O projeto visa permitir que músicos e bandas que desenvolvem o seu trabalho no antigo centro comercial Stop se apresentem à cidade através de concertos com sonoridades de diferentes géneros, assinala o comunicado.
Sempre às 18:00, o ciclo de concertos abre no sábado, no Coreto de Arca d’Água, com a atuação dos Orbital Slave, um “power trio” de rock cuja formação integra dois baixistas que se apresentam em palco, de forma alternada, prosseguindo, dia 25, no Coreto do Marquês, com os Viledög, banda de thrash e groove metal formada por quatro músicos.
A 01 de agosto, a Concha Acústica do Palácio de Cristal acolhe os Mr Big Johnny & the Citizen Blues, projeto de blues formado por músicos portugueses e brasileiros radicados no Porto, para na semana seguinte ser a vez dos Esquizofonia, a banda instrumental de stoner e doom, de quatro músicos que se cruzaram no Centro Comercial Stop e criaram este projeto há menos de um ano, atuarem no Coreto da Cordoaria.
A 15 de agosto, as atenções voltam-se para o Coreto do Passeio Alegre, onde atuam os Varizes, com elementos oriundos da Figueira da Foz, da Covilhã e de Viseu, a banda combina rock melódico com sonoridades mais pesadas, seguindo-se no dia 22, novamente na Cordoaria, o Diabo a 4, banda criada em 2019 que cruza o rock com influências que vão do hip-hop ao fado, passando pelo funk e pela soul.
A 29 de agosto, o Coreto de São Lázaro recebe os Trasgo, projeto de noise rock experimental que recupera a figura do duende travesso do folclore transmontano (o trasgo) para ilustrar a mescla de influências musicais que apresenta, chegando setembro com atuações no Passeio Alegre e em São Roque.
O primeiro será na Foz do Douro, dia 05, com os Lyzzärd a apresentar o seu hard rock, misturado com heavy metal e black trash, fechando o ciclo uma semana depois, no Coreto de São Roque, considerado um dos mais pequenos do mundo, com os Enxerto Colectivo, dupla de punk rock experimental conhecida por performances intensas com sonoridades cruas.

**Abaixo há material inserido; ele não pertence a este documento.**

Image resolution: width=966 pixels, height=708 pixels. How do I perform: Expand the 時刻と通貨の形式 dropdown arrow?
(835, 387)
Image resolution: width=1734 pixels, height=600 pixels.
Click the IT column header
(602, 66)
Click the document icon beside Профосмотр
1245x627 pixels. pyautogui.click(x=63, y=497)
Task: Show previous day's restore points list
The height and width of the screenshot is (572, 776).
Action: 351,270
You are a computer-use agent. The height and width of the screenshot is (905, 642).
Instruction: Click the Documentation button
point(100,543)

Citado pelo comunicado, o vereador da Cultura da Câmara do Porto, Jorge Sobrado salientou ser “o Stop é um dos ecossistemas mais singulares da criação musical em Portugal e na Europa” e que com este ciclo abre-se “um novo espaço na cidade à sua participação” com músicos “a animar lugares públicos de grande valor afetivo, patrimonial e simbólico”.
“Aumentamos, assim, a participação de músicos do Stop na vida cultural do Porto e devolvemos os coretos à sua vocação original de encontro entre artistas e comunidades”, acrescentou.